*** Opening of Supplied records ***
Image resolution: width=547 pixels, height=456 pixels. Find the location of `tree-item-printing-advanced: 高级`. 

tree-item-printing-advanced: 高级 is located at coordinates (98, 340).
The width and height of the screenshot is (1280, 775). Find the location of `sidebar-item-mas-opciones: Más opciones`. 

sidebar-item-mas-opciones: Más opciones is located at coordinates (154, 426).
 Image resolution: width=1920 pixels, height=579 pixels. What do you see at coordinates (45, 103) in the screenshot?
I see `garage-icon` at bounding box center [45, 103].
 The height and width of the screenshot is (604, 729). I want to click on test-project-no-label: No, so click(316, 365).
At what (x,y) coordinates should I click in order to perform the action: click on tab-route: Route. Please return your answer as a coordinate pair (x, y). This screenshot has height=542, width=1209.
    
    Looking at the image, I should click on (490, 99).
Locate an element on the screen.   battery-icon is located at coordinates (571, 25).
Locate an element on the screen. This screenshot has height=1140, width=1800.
*** Close of Supplied records ***
## Exercise goal
Reproduce word for word the lines of the listing from the line containing "coordinates (571, 25)." up to and including the last line of the listing.

## Expected output
Locate an element on the screen.   battery-icon is located at coordinates (571, 25).
Locate an element on the screen. This screenshot has height=1140, width=1800.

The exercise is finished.